The good news is that v.pacing amplitudes / current / sensitivity can be adjusted downwards if this hasn't already happened? 

Also most devices have programmes to limit v.pacing and which do something called 'mode switching' to ensure that the pacemaker doesn't track arrhythmia down to the ventricles. This avoids the uncomfortable sensations. 

It may be time for another loop recorder. 

Whatchamacallit

by Gotrhythm - 2023-08-30 14:28:28

One of the luckiest things that ever happened to me was one day, after about a year living with post-pacemaker symptoms just like you describe, while I was hooked up to the pacemaker testing machine, I had one of those "pauses" like you describe.

It was so strong, I went "oof!" The tech who was not looking at me but at the screen, said, "Yeah, that was a PVC. "

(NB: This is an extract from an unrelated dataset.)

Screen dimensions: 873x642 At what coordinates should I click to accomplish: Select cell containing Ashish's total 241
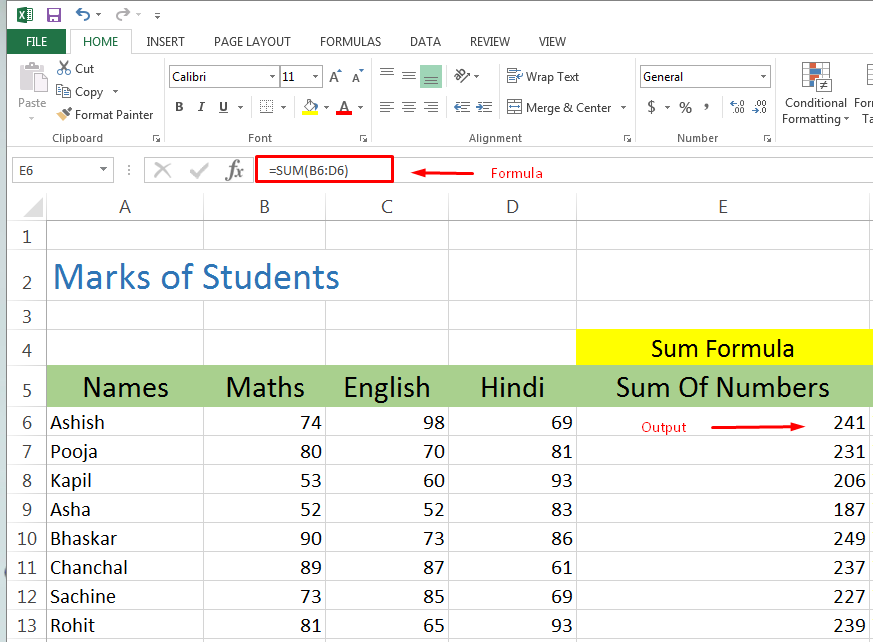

That my friend was the first time I ever knew the medical name for what I had been trying to describe to medical people forever. I kept trying to tell them I had it before the pacemaker and it was getting steadily worse, more frequent since the pacemaker. And yes, it felt like a pause in the normal (not medical) definition of the word,and then the bumpity-bumpity, and the flush of heat in the center of my back. Occasionally there would be a short, sharp pain.

Seriously, I had never been told I was having PVCs and I didn't know to ask.

Now, I'm not about to try to diagnose you long distance. I don't know if you are having PVCs. But, if there's any way, I urge you to see if you can find some knowledgeble person to observe your EKG and tell you what's happening at the moment it happens.

The beginning place of any knowledge is first of all, learning what to call things. This round thing is a cirle. This round thing is an oval.

Of course most people live all their lives without ever need to know the names of various heart arrythmias. But for those of us with pacemakers who need to be able to communicate clearly with our medical people, just knowing the right words to use can ease our way.